East River Park trees cut for improvements

By Lincoln Anderson

Roger Carr went out to do his usual yoga exercises in East River Park one morning last week, when he noticed something was missing.

“I do my headstands against a tree — and the tree’s gone,” he said.

An alleyway of 20 London plane trees stretching from the end of the Sixth St. F.D.R. overpass to the park’s riverfront promenade was in the process of being felled.

“I counted 18 [trees] with X’s on them,” he said.

Carr says he was told by a project supervisor at the site that these trees were being chopped down to create a “containment area” for construction equipment for renovation of the park’s waterfront promenade, and that there are plans at some later point to include an “architectural device” at the spot.

But the deforestation went beyond the Sixth St. passageway.

“I noticed a lot of trees being cut down along the promenade — and I thought ‘Dutch elm disease,’ ” Carr said.

Carr, a photographer who lives in the East Village, recalled that when he came to the neighborhood from England 30 years ago, the trees were then fully grown.

“These were trees from Robert Moses’ time…. This wouldn’t have happened during Henry Stern’s time, because he was very tree-conscious,” he added, referring to the former Parks Department commissioner who coined the term “arborcide.”

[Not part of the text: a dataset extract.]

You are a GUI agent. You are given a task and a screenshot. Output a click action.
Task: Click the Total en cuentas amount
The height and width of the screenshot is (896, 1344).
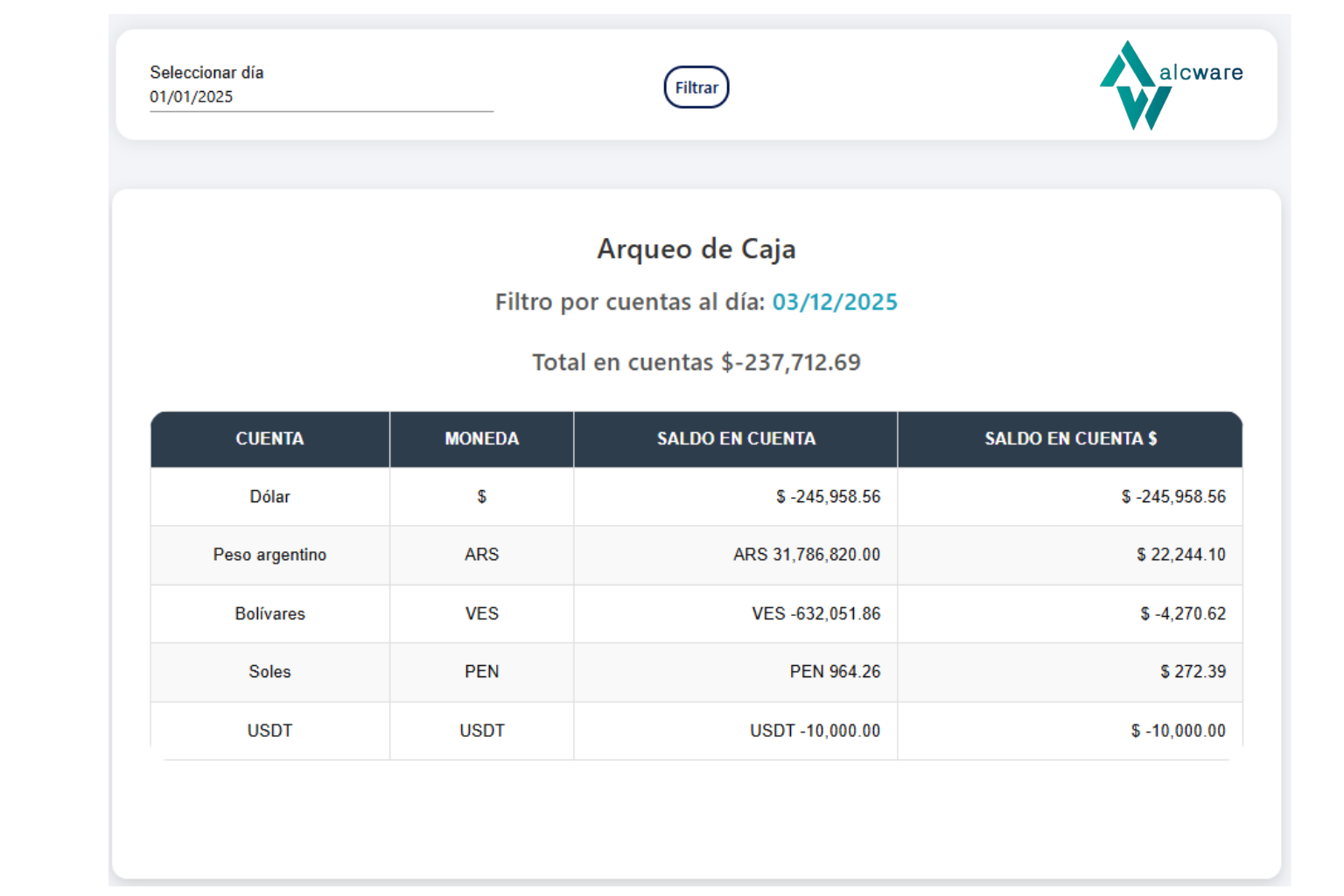[x=790, y=362]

However, Parks says the trees are being cut down as part of the renovation of the promenade deck, which was closed in 2000 when it was deemed unsafe. Warner Johnston, a Parks spokesperson, said the trees have been removed in preparation for the structure’s repair. A total of 105 of the park’s 270 trees are being removed. Forty-five of these will be transplanted into other city parks; sixty won’t be transplanted because they weren’t in healthy condition or wouldn’t survive the transplant.

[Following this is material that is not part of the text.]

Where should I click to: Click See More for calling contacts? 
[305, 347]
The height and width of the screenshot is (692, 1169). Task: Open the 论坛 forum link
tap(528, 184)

The trees along the promenade have to be cut down because they are actually on the concrete deck of the structure and wouldn’t survive the construction work, Johnston said. Some other trees in the park are being felled because they are unhealthy, he added.

However, the deforestation will eventually become a reforestation, since Parks plans to plant 240 new trees — including 18 different species — along with “thousands” of shrubs and perennials in the park, he said.

Johnston noted that in the fall of 2003 Community Board 3 approved the project.

“Obviously, the Parks Department does not make improvements to parks without going through the community board process — and this was part of that,” he noted.

“We’re still trying to get more information regarding East River Park,” said Susan Stetzer, C.B. 3 district manager. “What we remember is that possibly the replacement of trees was part of the plan but that, if it was, it was subsumed in the larger reconstruction picture.” She said she has asked the board’s Parks liaison to come to the board’s District Services Cabinet meeting on April 12 to provide more information.

The $54 million project started in January of this year and is slated to finish in two-and-a-half to three years. Johnston said, contrary to some reports, the repair of the promenade isn’t behind schedule.

“We could’ve started the project a little sooner — a few months,” he noted, adding that Con Edison had to do some initial work on the promenade deck structure.

Ellen LeCompte, a board of directors member of the East Village Parks Conservancy, said the organization was upset by the tree-clearance project.

“Well, of course, because they’re all old trees and it’s a shame to lose them,” she said. “We’re concerned and we have questioned the Parks Department and we’ve been assured that they’re only taking down trees that will be compromised by promenade repairs.”

Parks’ Johnston did not provide an answer by press time as to why trees in the park at Sixth St. were allegedly being felled to create a “containment area” for construction equipment or whether an alleged “architectural device” was planned for this spot.